After saving the rule of Emir Ben Kalish Ezab and foiling the nefarious plans of Rastapopoulus in “The Red Sea Sharks”; which had one of the largest collection of cars in any Tintin; our young friend moved on to his next adventure. This was a humanitarian effort where he embarked to find and save his friend Chang, who was aboard an aircraft that crashed in the Himalayas. Tintin, the sentimental fellow never believed that his friend was killed in the crash. He convinced Captain Haddock to accompany him to find his friend in “Tintin in Tibet.” I developed a bonding with this book because it was the first book where Herge showed some real Indian cities. I was especially excited as my hometown Patna was mentioned in the book when an air hostess explained the route from New Delhi to Kathmandu with Patna as the stop over city . Herge had frequently depicted the imaginary Indian kingdom of Gaipajama in some of his earlier books though. During a street scene in Delhi, Captain Haddock had attempted to remove the ubiquitous cow found on Indian roads and the angry bovine, on being disturbed, had dumped Captain Haddock in an orange convertible taxi. This car was a Cadillac Type 75, the first generation of Cadillac 70 series.
The Cadillac Series 70 was manufactured as a full size American car (a road mobile luxury villa, if I may so call it). This car was manufactured from 1936 to 1976 and then again from 1984 to 1987 covering a total of 11 generations of the car. The car in the book was the first generation Type 75. This car was manufactured only for one year that is 1936 to 1937. This car was designed by Harley Earl and was made available in a number of body shapes like the following:-
- 2-door coupe.
- 2-door convertible.
- 4-door sedan.
- 4-door convertible.
- 4-door town car.
- 4-door limousine.
Though the cars had all the ingredients for a successful luxury car; V-8 engine, a body built by Fleetwood, stylish and smart design; the car was launched in the midst of the Great Depression. The price of $ 2,445.00 was too high for the period and only 5,248 cars were manufactured in 1936. The car shown in “Tintin in Tibet” is a 1937 model year car, as it has an egg-crate grille. Herge has also shown the chrome die cast strips at the rear of the hood side panels and the integrated boot that appeared in the 1937 cars.

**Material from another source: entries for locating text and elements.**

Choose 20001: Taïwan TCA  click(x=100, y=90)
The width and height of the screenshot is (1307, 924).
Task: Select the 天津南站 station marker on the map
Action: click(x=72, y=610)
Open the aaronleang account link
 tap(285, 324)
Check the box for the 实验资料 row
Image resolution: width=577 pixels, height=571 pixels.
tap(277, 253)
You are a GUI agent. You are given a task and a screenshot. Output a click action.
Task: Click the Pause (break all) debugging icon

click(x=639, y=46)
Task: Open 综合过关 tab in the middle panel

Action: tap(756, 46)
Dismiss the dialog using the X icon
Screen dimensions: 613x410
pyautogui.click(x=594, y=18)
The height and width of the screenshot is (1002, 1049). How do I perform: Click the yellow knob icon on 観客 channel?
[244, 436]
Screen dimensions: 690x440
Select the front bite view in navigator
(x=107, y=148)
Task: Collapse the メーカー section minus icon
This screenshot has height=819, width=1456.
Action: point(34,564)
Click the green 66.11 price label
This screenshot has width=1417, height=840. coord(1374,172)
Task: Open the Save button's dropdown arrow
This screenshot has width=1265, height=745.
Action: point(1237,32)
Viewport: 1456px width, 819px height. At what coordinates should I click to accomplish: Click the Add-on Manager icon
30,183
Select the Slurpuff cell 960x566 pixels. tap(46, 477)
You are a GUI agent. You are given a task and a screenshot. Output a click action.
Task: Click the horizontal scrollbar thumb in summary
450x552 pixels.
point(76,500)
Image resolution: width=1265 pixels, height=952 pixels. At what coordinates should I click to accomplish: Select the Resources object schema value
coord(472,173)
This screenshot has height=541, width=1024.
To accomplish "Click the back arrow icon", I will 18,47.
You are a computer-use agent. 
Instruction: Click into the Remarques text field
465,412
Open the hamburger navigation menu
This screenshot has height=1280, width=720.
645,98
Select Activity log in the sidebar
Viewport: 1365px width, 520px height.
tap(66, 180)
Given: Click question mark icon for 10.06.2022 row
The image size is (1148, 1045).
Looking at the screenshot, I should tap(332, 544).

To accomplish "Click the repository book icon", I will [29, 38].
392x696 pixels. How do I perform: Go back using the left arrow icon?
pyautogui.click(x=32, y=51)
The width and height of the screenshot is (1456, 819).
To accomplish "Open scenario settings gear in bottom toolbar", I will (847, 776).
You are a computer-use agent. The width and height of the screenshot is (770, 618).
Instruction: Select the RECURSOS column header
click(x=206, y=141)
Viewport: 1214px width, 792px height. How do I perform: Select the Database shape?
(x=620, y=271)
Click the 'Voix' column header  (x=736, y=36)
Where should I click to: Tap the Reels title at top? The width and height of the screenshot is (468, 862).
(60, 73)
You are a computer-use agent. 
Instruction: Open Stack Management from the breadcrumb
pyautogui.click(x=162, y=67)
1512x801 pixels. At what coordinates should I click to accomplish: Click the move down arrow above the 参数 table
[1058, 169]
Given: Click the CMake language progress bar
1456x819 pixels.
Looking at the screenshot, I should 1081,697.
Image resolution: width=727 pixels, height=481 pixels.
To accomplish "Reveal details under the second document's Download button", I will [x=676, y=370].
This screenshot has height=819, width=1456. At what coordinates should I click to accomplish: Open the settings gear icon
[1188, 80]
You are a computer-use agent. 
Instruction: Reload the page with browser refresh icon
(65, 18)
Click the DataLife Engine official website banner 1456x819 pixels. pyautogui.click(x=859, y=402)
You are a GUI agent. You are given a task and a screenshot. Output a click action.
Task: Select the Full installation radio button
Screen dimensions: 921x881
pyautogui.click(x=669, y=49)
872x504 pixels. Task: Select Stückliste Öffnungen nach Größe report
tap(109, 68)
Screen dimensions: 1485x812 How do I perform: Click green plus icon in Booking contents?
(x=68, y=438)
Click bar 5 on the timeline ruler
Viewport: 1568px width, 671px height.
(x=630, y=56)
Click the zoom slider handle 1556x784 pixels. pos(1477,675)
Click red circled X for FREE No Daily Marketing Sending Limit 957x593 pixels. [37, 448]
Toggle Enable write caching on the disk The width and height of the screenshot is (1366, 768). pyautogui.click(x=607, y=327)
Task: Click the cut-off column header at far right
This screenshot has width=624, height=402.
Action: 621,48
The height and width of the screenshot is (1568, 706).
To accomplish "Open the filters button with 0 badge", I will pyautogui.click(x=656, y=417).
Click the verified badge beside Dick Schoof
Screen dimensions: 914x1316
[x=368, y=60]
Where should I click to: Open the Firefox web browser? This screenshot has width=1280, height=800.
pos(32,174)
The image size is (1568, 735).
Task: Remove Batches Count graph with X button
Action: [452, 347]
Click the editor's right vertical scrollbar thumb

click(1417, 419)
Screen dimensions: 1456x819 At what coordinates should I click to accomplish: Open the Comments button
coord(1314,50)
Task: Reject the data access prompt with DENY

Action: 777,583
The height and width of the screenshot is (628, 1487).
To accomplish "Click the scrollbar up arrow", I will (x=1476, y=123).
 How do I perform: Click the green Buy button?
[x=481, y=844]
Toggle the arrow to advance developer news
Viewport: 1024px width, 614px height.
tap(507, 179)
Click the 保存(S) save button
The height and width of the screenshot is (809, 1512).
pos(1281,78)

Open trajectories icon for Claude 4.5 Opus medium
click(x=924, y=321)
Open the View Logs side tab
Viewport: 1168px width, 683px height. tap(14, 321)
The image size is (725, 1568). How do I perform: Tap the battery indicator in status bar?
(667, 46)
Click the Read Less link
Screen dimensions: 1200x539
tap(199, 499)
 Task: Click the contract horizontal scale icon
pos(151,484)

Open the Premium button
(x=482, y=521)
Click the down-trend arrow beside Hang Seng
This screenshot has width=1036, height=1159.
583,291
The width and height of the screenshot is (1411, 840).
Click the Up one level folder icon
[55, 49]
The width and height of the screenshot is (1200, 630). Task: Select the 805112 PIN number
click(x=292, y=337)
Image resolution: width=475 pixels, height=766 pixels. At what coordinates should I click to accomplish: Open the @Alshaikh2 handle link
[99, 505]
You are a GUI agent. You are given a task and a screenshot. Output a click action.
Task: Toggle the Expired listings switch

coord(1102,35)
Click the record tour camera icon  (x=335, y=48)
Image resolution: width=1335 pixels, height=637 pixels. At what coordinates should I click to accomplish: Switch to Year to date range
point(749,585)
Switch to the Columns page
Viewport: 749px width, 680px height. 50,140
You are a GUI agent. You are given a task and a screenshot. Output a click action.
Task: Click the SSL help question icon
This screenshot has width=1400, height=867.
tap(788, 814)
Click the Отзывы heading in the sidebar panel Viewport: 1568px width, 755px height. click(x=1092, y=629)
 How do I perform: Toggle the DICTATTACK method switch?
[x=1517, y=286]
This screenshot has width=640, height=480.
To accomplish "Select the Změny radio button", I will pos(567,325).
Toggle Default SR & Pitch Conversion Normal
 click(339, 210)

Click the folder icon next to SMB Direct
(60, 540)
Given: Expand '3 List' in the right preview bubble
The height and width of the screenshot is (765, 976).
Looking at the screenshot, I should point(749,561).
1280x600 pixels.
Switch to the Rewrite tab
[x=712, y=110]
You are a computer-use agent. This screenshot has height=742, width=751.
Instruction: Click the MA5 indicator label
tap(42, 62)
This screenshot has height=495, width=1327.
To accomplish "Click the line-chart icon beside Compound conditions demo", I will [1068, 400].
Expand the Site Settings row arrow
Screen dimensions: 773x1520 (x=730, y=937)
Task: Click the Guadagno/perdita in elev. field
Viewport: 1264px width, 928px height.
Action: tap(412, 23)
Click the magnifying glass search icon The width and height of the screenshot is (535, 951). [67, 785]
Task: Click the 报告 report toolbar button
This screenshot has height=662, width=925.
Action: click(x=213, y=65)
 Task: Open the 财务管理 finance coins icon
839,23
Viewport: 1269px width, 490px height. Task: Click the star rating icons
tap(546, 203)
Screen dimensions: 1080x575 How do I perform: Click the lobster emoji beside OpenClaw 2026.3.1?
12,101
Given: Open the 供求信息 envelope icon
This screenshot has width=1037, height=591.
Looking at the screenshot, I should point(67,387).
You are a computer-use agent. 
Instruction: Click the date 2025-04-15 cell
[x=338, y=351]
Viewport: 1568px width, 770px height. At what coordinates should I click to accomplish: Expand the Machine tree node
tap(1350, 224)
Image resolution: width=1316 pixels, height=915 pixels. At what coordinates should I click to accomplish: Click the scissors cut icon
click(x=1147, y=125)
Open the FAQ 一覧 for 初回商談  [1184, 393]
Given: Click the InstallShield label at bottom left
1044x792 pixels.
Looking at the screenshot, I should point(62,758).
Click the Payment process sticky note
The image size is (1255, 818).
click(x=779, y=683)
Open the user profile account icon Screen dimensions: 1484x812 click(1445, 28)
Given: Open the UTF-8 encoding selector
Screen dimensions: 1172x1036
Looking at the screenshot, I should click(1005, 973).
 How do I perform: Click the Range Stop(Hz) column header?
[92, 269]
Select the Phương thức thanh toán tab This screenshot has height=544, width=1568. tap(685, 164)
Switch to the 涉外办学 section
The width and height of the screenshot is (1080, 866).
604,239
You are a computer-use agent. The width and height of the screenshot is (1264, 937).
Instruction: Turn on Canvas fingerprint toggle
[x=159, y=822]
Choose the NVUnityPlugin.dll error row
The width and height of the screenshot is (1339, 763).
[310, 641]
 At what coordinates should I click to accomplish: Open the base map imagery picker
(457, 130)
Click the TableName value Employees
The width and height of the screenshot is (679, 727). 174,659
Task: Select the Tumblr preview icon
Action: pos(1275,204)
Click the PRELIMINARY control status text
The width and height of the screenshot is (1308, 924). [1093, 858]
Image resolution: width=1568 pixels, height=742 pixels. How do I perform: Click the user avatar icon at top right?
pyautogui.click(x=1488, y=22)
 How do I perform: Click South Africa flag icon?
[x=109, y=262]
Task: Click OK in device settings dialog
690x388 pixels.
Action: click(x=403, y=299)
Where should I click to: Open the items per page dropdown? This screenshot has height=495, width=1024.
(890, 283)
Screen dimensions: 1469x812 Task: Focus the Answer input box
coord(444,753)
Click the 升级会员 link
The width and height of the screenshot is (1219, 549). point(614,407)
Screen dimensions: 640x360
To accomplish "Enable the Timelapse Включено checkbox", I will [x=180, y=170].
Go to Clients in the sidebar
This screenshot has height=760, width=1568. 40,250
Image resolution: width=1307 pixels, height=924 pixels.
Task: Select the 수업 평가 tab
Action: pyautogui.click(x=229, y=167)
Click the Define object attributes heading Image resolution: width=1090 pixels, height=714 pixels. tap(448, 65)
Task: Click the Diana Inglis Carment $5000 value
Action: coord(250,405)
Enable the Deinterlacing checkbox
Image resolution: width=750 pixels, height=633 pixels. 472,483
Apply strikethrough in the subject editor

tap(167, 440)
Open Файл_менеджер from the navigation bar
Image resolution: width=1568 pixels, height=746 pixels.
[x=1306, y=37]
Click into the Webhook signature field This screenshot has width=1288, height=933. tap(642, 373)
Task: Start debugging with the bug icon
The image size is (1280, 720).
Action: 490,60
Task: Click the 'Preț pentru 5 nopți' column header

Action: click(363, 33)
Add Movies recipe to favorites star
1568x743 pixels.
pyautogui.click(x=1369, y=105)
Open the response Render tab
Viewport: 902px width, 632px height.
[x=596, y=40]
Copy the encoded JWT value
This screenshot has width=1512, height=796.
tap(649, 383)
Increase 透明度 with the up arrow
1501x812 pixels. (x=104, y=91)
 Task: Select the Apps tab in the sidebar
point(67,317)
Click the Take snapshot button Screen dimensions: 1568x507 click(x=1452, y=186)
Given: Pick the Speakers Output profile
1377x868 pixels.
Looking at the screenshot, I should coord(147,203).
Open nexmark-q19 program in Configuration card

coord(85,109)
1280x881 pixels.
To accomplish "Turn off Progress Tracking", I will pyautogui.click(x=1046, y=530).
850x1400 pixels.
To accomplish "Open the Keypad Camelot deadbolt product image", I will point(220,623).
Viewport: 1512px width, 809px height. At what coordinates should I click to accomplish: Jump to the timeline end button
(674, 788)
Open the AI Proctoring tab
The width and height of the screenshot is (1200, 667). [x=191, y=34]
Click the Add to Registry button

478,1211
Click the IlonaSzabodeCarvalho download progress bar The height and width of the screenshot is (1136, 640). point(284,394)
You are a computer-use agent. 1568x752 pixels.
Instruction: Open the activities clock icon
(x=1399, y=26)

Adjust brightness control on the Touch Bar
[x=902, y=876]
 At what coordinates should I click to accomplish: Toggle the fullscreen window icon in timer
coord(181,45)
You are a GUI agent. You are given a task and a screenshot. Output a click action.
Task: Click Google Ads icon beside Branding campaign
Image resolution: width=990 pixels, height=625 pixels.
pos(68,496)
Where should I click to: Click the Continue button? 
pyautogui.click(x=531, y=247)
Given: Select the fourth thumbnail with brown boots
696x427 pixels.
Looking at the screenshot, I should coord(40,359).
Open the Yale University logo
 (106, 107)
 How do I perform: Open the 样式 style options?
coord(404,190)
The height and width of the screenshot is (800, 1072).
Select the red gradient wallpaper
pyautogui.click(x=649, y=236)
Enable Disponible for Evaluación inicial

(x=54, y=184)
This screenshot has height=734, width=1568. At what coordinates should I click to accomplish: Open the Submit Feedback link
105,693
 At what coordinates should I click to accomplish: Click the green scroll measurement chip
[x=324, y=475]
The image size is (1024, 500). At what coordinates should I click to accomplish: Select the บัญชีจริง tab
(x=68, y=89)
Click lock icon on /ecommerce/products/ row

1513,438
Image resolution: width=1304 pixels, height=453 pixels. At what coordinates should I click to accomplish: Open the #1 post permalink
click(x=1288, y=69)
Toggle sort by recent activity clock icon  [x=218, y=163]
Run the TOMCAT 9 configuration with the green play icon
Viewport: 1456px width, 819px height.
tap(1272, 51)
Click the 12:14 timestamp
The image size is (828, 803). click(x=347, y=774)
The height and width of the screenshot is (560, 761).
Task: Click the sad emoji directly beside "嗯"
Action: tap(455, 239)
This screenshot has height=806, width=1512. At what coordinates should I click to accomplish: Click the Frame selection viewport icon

The Type 75 were huge cars, 5,484 mm (215.9″) long, 1,890 mm (74.4″) wide and 1,748 mm (68.8″) tall. They weighed in at between 2,000 and 2,400 kgs (4,500 to 5,300 lbs). These cars could seat between five and eight people depending on the model one chose.
The Type 75 was powered by a 5,678 cc (346.49 cu-inch) naturally aspirated 90 degree V-8 petrol engine. Breathing through two side valves per cylinder, this engine could produce 135 BHP at 3,400 rpm. All the power and torque from the front engined car was transferred to the rear wheels through a single disc clutch using a three speed manual gearbox with synchromesh. The drive was transferred through a semi-floating rear axle with spiral bevel drive. Stopping power was provided by four hydraulically operated drum brakes, one on each of the wheels.
Later generations of the Type 75 were honoured to be the car of choice for the President of the USA.